Wargocz had the full opportunity to, and did, participate.

      Finally, we turn to the evidence in this case. The trial court heard evidence that

Wargocz presented a life-threatening danger to himself and to Brewer. There was

evidence related to Wargocz’s mental health, including that he had been diagnosed

with depression, had been medicated for mental health reasons, and had been

hospitalized at least once in the prior year for mental health reasons. With regard to

the hospitalization, the evidence showed that occurred because Wargocz had made

suicidal threats, as well as threats toward Brewer, including a threat that he would kill

her and blow up her car. In addition, the evidence showed Wargocz left a voice

message for Brewer threatening to “take the next step” if she continued to refuse

communicating with him. And it was not just Brewer who considered that particular

message threatening. The evidence showed Brewer’s employer did as well, leading

them to call the police. In addition, Wargocz’s behavior caused Brewer’s employer to
                                           22
take additional security measures, including hiring an off-duty police officer and

requiring that visitors to the premises be buzzed into a locked waiting area.
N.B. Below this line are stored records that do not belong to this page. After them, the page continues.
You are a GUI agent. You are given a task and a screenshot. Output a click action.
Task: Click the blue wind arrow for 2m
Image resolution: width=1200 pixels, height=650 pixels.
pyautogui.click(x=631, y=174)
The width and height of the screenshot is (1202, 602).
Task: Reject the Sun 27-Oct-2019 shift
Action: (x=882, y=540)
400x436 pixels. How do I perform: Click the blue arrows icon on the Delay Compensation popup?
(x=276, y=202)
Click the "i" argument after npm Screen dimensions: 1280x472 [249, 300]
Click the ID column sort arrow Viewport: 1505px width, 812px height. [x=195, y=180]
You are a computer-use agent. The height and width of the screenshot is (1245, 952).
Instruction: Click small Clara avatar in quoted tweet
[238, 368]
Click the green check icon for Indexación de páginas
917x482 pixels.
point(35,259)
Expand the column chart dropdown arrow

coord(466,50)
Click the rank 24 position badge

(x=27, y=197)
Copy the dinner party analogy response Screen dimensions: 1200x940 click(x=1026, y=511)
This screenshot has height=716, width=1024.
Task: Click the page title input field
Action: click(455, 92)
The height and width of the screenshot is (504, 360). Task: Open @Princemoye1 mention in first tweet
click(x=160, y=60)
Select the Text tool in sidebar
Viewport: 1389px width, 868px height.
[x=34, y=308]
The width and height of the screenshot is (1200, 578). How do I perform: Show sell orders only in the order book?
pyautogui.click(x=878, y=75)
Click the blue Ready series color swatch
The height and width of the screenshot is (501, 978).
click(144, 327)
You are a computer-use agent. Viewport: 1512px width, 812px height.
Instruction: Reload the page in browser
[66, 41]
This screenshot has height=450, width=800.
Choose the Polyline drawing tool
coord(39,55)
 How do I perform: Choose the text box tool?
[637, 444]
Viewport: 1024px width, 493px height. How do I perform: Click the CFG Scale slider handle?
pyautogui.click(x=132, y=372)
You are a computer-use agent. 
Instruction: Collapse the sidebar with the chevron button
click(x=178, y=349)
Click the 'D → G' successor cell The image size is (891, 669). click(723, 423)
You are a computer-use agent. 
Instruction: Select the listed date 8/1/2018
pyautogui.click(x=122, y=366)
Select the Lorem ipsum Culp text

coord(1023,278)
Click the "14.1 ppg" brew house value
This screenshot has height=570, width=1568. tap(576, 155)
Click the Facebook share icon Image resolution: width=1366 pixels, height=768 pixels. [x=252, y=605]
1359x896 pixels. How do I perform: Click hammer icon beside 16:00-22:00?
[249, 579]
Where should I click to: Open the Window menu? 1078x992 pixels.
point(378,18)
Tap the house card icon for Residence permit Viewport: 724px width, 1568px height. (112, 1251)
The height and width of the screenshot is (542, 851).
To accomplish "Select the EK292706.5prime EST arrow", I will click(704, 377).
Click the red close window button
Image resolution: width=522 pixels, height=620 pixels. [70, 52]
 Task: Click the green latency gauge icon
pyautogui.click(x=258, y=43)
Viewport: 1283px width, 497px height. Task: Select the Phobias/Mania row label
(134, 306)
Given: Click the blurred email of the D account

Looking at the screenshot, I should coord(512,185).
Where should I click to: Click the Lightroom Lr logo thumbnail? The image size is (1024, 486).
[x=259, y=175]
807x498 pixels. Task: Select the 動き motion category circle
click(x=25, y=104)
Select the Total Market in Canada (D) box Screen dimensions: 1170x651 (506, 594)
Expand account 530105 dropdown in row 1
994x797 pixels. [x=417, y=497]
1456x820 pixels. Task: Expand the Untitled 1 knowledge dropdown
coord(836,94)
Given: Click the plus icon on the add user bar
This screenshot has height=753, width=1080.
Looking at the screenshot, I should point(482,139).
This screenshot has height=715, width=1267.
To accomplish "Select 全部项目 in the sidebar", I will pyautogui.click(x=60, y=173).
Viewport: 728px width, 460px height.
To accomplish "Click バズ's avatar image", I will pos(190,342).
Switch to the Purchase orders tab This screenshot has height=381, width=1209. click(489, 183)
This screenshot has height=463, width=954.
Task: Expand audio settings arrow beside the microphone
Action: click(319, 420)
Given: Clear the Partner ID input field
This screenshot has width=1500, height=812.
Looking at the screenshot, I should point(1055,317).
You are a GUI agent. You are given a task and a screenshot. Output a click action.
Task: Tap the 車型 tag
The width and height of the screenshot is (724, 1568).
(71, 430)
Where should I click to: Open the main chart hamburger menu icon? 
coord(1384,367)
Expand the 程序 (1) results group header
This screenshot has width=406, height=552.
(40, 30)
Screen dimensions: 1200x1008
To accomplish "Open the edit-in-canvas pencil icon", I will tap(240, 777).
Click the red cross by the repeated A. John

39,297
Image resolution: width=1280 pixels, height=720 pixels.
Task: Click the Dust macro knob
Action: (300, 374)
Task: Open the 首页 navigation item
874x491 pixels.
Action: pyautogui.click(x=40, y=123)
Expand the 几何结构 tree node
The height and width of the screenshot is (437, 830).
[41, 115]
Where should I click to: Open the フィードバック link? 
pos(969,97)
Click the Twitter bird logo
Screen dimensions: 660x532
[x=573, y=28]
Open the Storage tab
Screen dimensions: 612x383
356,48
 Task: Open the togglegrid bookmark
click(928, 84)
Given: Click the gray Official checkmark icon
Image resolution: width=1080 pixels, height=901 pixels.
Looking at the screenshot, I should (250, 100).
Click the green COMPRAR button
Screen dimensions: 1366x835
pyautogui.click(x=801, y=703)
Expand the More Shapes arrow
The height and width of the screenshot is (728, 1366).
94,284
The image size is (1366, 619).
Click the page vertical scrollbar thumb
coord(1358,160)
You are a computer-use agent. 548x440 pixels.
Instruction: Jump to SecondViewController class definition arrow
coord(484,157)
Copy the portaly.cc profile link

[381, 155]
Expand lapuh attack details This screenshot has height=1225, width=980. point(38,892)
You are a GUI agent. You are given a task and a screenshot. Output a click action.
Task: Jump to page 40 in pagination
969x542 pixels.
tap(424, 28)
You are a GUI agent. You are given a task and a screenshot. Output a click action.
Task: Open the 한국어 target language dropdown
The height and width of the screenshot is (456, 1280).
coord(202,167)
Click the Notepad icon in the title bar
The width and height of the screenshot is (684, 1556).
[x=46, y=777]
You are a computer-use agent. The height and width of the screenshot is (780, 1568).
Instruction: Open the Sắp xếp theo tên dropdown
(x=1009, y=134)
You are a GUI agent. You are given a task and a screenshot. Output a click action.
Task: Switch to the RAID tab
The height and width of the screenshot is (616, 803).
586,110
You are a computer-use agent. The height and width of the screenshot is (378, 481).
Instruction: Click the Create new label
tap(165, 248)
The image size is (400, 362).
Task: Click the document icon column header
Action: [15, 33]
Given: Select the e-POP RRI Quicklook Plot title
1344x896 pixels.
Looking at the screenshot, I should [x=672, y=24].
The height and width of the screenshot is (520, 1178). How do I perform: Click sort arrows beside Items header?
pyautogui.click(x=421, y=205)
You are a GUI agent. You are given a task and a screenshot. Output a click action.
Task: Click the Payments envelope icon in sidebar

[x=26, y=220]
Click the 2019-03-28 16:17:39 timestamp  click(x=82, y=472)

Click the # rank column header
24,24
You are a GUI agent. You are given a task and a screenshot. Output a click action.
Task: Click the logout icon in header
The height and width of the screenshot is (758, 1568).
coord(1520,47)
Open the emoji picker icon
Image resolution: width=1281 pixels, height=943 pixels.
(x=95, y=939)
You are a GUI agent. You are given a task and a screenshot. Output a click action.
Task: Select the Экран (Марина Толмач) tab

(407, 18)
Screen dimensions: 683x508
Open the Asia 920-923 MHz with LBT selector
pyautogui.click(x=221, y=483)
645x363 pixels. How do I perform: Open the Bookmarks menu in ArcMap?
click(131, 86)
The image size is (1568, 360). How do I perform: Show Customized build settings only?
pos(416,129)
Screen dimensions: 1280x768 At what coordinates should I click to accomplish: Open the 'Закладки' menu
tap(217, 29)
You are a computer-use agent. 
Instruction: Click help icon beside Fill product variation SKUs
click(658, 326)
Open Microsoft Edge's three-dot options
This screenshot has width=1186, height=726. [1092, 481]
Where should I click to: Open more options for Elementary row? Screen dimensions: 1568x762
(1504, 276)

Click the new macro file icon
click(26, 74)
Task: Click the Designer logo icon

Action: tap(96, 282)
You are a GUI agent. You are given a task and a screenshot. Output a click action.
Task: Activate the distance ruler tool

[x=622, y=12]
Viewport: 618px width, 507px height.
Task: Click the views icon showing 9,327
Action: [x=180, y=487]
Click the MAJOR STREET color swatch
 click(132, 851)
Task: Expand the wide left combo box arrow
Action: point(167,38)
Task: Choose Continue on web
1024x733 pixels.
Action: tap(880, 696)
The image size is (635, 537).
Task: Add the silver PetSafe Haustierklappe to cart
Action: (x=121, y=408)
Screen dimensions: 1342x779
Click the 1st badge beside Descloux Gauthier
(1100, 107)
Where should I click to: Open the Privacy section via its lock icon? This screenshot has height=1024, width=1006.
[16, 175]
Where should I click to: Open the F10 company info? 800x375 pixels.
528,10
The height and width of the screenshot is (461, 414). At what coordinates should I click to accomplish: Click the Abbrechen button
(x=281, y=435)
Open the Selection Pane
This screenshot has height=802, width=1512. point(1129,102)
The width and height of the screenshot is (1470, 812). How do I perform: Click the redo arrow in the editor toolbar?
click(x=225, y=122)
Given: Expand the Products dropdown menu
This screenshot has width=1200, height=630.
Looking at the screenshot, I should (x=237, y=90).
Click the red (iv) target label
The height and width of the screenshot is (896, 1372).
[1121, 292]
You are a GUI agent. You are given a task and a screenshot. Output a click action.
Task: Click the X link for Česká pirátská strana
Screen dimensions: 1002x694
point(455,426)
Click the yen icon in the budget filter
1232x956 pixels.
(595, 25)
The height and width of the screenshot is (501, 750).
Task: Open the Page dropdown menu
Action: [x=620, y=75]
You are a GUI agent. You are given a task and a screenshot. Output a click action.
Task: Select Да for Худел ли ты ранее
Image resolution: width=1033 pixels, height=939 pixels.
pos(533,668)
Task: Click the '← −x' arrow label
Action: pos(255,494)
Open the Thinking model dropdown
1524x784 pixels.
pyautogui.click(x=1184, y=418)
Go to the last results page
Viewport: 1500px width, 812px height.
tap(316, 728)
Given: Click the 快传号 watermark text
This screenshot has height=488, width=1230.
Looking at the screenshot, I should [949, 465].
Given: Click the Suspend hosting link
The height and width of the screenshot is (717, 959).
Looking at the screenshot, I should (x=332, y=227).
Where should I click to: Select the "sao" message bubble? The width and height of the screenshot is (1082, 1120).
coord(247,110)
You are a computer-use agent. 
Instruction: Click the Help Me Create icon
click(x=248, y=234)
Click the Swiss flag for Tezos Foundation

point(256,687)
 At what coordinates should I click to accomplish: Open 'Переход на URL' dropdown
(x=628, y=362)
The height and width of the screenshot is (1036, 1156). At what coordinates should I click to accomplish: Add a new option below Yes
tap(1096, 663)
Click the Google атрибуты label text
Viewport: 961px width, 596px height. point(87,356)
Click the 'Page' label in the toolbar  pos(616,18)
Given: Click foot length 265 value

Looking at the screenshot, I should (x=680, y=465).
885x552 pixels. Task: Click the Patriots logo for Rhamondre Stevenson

And

Brewer testified that Wargocz was capable of causing her bodily injury and that she

had concerns that Wargocz may try to take her life.

         Bearing in mind that under intermediate scrutiny, the fit between a challenged

statute and the statute’s objective need not be perfect but only reasonable, we

conclude that chapter 7A, as applied to Wargocz, reasonably fits the statute’s objective

of protecting victims of stalking and allowing them to seek protection from their

stalkers. See Webb, 530 S.W.3d at 810 (concluding prohibition of firearm possession

pursuant to article 7A.05(a)(2)(D) reasonably fit chapter 7A’s objective of protecting

victims of stalking). Accordingly, we hold that chapter 7A, as applied in this case,

does not violate the Second Amendment. We therefore overrule Wargocz’s third

issue.

          V. WARGOCZ DID NOT PRESERVE HIS CHALLENGE TO
             THE TRIAL COURT’S AWARD OF FEES AND COSTS

         In his fourth issue, Wargocz argues the trial court erred by ordering him to pay

court costs and Brewer’s attorney’s fees. He argues that the trial court could have

assessed costs and attorney’s fees against him only if it found he committed family

violence. Since it did not so find, Wargocz argues the trial court’s award of costs and

fees was an abuse of discretion.

                                            23
      But the record shows Wargocz failed to preserve this complaint. To preserve a

complaint for appellate review, a party must have presented to the trial court a timely

request, objection, or motion that states the specific grounds for the desired ruling, if

they are not apparent from the context of the request, objection, or motion. Tex. R.

App. P. 33.1(a); see also Tex. R. Evid. 103(a)(1). Wargocz never raised his objection to

the trial court’s award of attorney’s fees or costs in the trial court. Accordingly, he

failed to preserve that complaint.6 We therefore overrule his fourth issue.

                                      VI. CONCLUSION

      Having overruled all of Wargocz’s issues, we affirm the trial court’s protective

order. See Tex. R. App. P. 43.2(a).

                                                      /s/ Lee Gabriel

                                                      Lee Gabriel
                                                      Justice

Delivered: October 11, 2018

      6
        Even assuming Wargocz preserved this complaint, he would not prevail. The
trial court found that Wargocz committed stalking, and in the context of reviewing a
chapter 7A protective order, we have previously held that stalking “constitutes ‘family
violence’ under the family code.” Bailey v. Bobay, No. 02-15-00247-CV, 2016 WL
7010924, at *2 (Tex. App.—Fort Worth Dec. 1, 2016, no pet.) (mem. op.).